The 1960s were packed with freedom fighters. Individuals and organizations seeking to gain equality and civil rights for African-Americans. Dr. Martin Luther King Jr. sent out the message of creating peace and unity through non-violence. Malcolm X said that Blacks should rise up and do what they had to do by any means necessary. Both heroic men were assassinated. Out of this time and into the 1970s, militant groups such as the Black Panther Party and the Black Liberation Army (BLA) formed and made their presence known. Assata Shakur was a member of the Black Panthers and the BLA. Law enforcement liked to call her “the Soul of the movement.” While these groups were known to take matters into their own hands, use force or violence if they saw fit, that was not their mission. Their goal was to help provide free lunch programs to impoverished school children and other anti-poverty initiatives. Assata Shakur was one of the revolutionaries down for the cause.

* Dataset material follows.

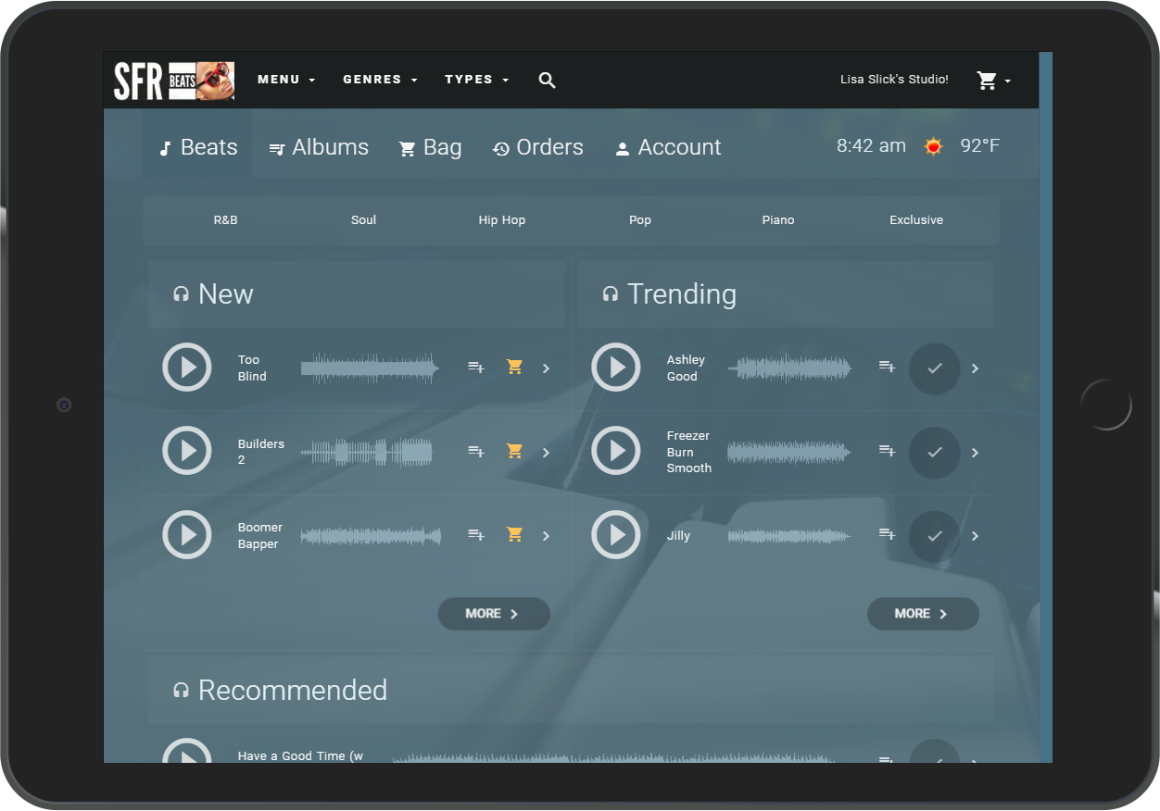Go to the Orders tab
This screenshot has height=811, width=1160.
[x=537, y=147]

On May 2, 1973, Assata Shakur and two accomplices were stopped for a traffic violation on the New Jersey Turnpike. A gun battle between the police officers and Shakur’s party occurred. During the confrontation, State Trooper Werner Foerster and a BLA member were killed. Shakur who was also shot during the incident was said to have fled the scene but was later captured and arrested. She was charged with first degree murder, robbery as well as other crimes and sentenced to life in prison in 1977. With the aid of her “comrades” as she calls them, Assata escaped from the Clinton Correctional Facility for Women in 1979. She lived underground until she resurfaced in Cuba, where she still resides today.
While Assata Shakur maintains that she is innocent, the United States Government views her as guilty. Just last month, President Trump demanded that Cuba return her back to the United States. This request came on the same day as the release of her Godson’s, slain Hip Hop legend Tupac Shakur’s biopic, All Eyez on Me.
“To the Cuban government, I say put an end to the abuse of distance,” Trump said. “Release the political prisoners. Stop jailing innocent people. Open yourselves to political and economic freedoms. Return the fugitives from American justice including the return of the cop killer Joanne Chesimard.”
Assata Shakur’s name, a strong symbol of Black Power to some, but assassin to others, still resounds throughout our minds and a part of the complexities of U.S. race relations and the fight against social injustice. Do your research and discover more about this bold, fearless, woman of color.